[Problem set]
• A. Echo the part of the Geode forum thread from "2. Executing - shutdown" up to and including "give it a try?.".
• B. List every option name passed to the start locator command in the Geode forum thread.
• C. Write the next part of the Geode forum thread, picking up right after its last line.

2. Executing - shutdown --include-locators=true
Shutdown is triggered
************************* Execution Summary ***********************
Script file: /Users/user/git/geode-examples/clientSecurity/scripts/stop.gfsh
Command-1 : connect --locator=127.0.0.1[10334] --user=superUser --password=123 --use-ssl=true --key-store=./keystore.jks --key-store-password=password --trust-store=./truststore.jks --trust-store-password=password
Status : PASSED
Command-2 : shutdown --include-locators=true
Status : PASSED
BUILD SUCCESSFUL in 3s
2 actionable tasks: 1 executed, 1 up-to-date
user#localhost~/git/geode-examples/clientSecurity ((rel/v1.10.0)):
I've tried on MacOS and I've noticed you're using Windows instead, maybe the problem is caused by the path separator used within the start.gfsh script?.
Can you change the scripts under geode-examples\clientSecurity\scripts to use full paths and give it a try?.

I changed to full path of locator and server, here is all output:
PS C:\Users\hw83770\git\frameworkpoc\rio-geode-cli\client-security> C:\Users\hw83770\Documents\pivotal-gemfire-9.8.0\bin\gfsh.bat run --file=.\scripts\start.gfsh
1. Executing - start locator --name=clocator --bind-address=127.0.0.1 --connect=false --security-properties-file=******** --classpath=C:\Users\hw83770\git\frameworkpoc\rio-geode-cli\client-security\build\resources\main
......
Locator in C:\Users\hw83770\git\frameworkpoc\rio-geode-cli\client-security\clocator on 127.0.0.1[10334] as clocator is currently online.

[Information provided]
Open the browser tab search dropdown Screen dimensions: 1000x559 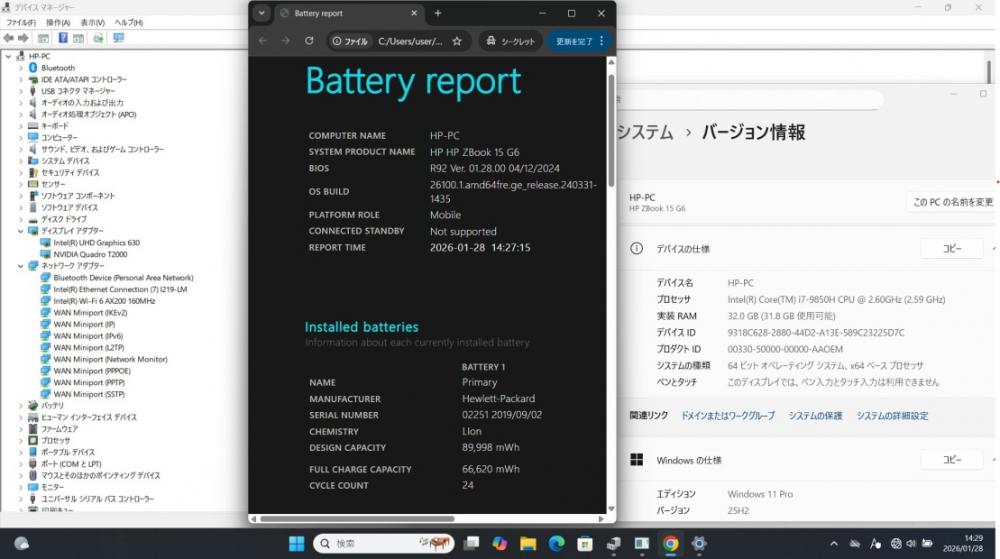tap(262, 13)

[Answers to the exercises]
• A.
2. Executing - shutdown --include-locators=true
Shutdown is triggered
************************* Execution Summary ***********************
Script file: /Users/user/git/geode-examples/clientSecurity/scripts/stop.gfsh
Command-1 : connect --locator=127.0.0.1[10334] --user=superUser --password=123 --use-ssl=true --key-store=./keystore.jks --key-store-password=password --trust-store=./truststore.jks --trust-store-password=password
Status : PASSED
Command-2 : shutdown --include-locators=true
Status : PASSED
BUILD SUCCESSFUL in 3s
2 actionable tasks: 1 executed, 1 up-to-date
user#localhost~/git/geode-examples/clientSecurity ((rel/v1.10.0)):
I've tried on MacOS and I've noticed you're using Windows instead, maybe the problem is caused by the path separator used within the start.gfsh script?.
Can you change the scripts under geode-examples\clientSecurity\scripts to use full paths and give it a try?.

• B.
--name
--bind-address
--connect
--security-properties-file
--classpath

• C.
Process ID: 28816
Uptime: 7 seconds
Geode Version: 9.8.0
Java Version: 1.8.0_161
Log File: C:\Users\hw83770\git\frameworkpoc\rio-geode-cli\client-security\clocator\clocator.log
JVM Arguments: -DgemfireSecurityPropertyFile=C:\Users\hw83770\git\frameworkpoc\rio-geode-cli\client-security\example_security.properties -Dgemfire.enable-cluster-configuration=true -Dgemfire.load-cluster-configuration-from-dir=false -Dgemfire.launcher.registerSignalHandlers=true -Djava.awt.headless=true -Dsun.rmi.dgc.server.gcInterval=9223372036854775806
Class-Path: C:\Users\hw83770\Documents\pivotal-gemfire-9.8.0\lib\geode-core-9.8.0.jar;C:\Users\hw83770\git\frameworkpoc\rio-geode-cli\client-security\build\resources\main;C:\Users\hw83770\Documents\pivotal-gemfire-9.8.0\lib\geode-dependencies.jar;C:\Users\hw83770\Documents\pivotal-gemfire-9.8.0\extensions\gemfire-greenplum-3.4.1.jar
2. Executing - start server --name=cserver1 --locators=127.0.0.1[10334] --classpath=C:\Users\hw83770\git\frameworkpoc\rio-geode-cli\client-security\build\resources\main:C:\Users\hw83770\git\frameworkpoc\rio-geode-cli\client-security\build\classes\java\main --security-properties-file=******** --server-port=0 --user=superUser --password=********
...The Cache Server process terminated unexpectedly with exit status 1. Please refer to the log file in C:\Users\hw83770\git\frameworkpoc\rio-geode-cli\client-security\cserver1 for full details.
Exception in thread "main" org.apache.geode.security.GemFireSecurityException: ExampleSecurityManager: unable to find json resource "example_security.json" as specified by [security-json].
at org.apache.geode.distributed.ServerLauncher.start(ServerLauncher.java:824)
at org.apache.geode.distributed.ServerLauncher.run(ServerLauncher.java:716)
at org.apache.geode.distributed.ServerLauncher.main(ServerLauncher.java:236)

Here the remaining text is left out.